Он посмотрел на смирные, коричневый руки Ивана и начал объяснять:

– Ты, вероятно, неясно понимаешь эту терминологию – космополитизм, буржуазный национализм, значение пятого пункта в анкете. Космополитизм примерно соответствует участию в монархическом заговоре в эпоху первого конгресса Коминтерна. Хотя ведь ты видел в лагерях всех. Те, что приходили на смену снятым, тоже ведь снимались и становились твоими соседями по нарам. Но, думаю, теперь нам это не грозит – процесс замены завершен. Национальное из области формы в нашей жизни за эти десятилетия перешло в область содержания – грандиозно и просто. Но эту простоту не могут понять многие люди. Знаешь, если человека вышибают, он это не хочет воспринять как закономерность истории, а видит лишь нелепость, ошибку. Но факт остается фактом. Наши ученые, техники создали русские советские самолеты, русские урановые котлы и электронные машины, и этой суверенности должна соответствовать суверенность политическая – русское вошло в область содержания, в базис, в фундамент…
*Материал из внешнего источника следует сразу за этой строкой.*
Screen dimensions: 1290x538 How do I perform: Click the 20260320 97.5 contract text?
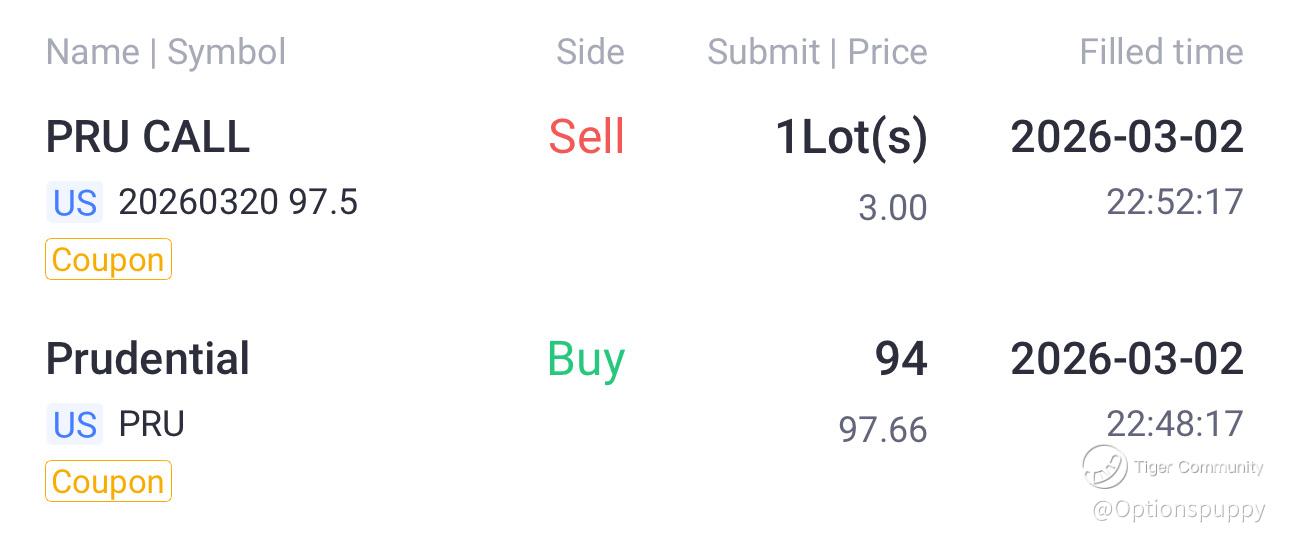238,203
Он заговорил о том, как ненавидит черносотенцев. И одновременно он видит, что Мандельштам и Хавкин, люди, бесспорно, одаренные, способные, были ослеплены, им казалось, что все происходящее лишь юдофобство и ничего более. И также Пыжов, Радионов и другие не понимали, что тут дело не только в грубости и нетерпимости Лысенко, тут дело в национальной науке, которую эти новые люди утверждают.

На него смотрели внимательные глаза Ивана Григорьевича, и в душе Николая Андреевича шевельнулась тревога, такая, какая бывала в детстве, когда чувствуешь на себе грустный взгляд материнских глаз и неясно ощущаешь, что не так, как надо, не по-хорошему говоришь. Желая успокоить это неясное чувство, он рассуждал особенно веско, сердечно.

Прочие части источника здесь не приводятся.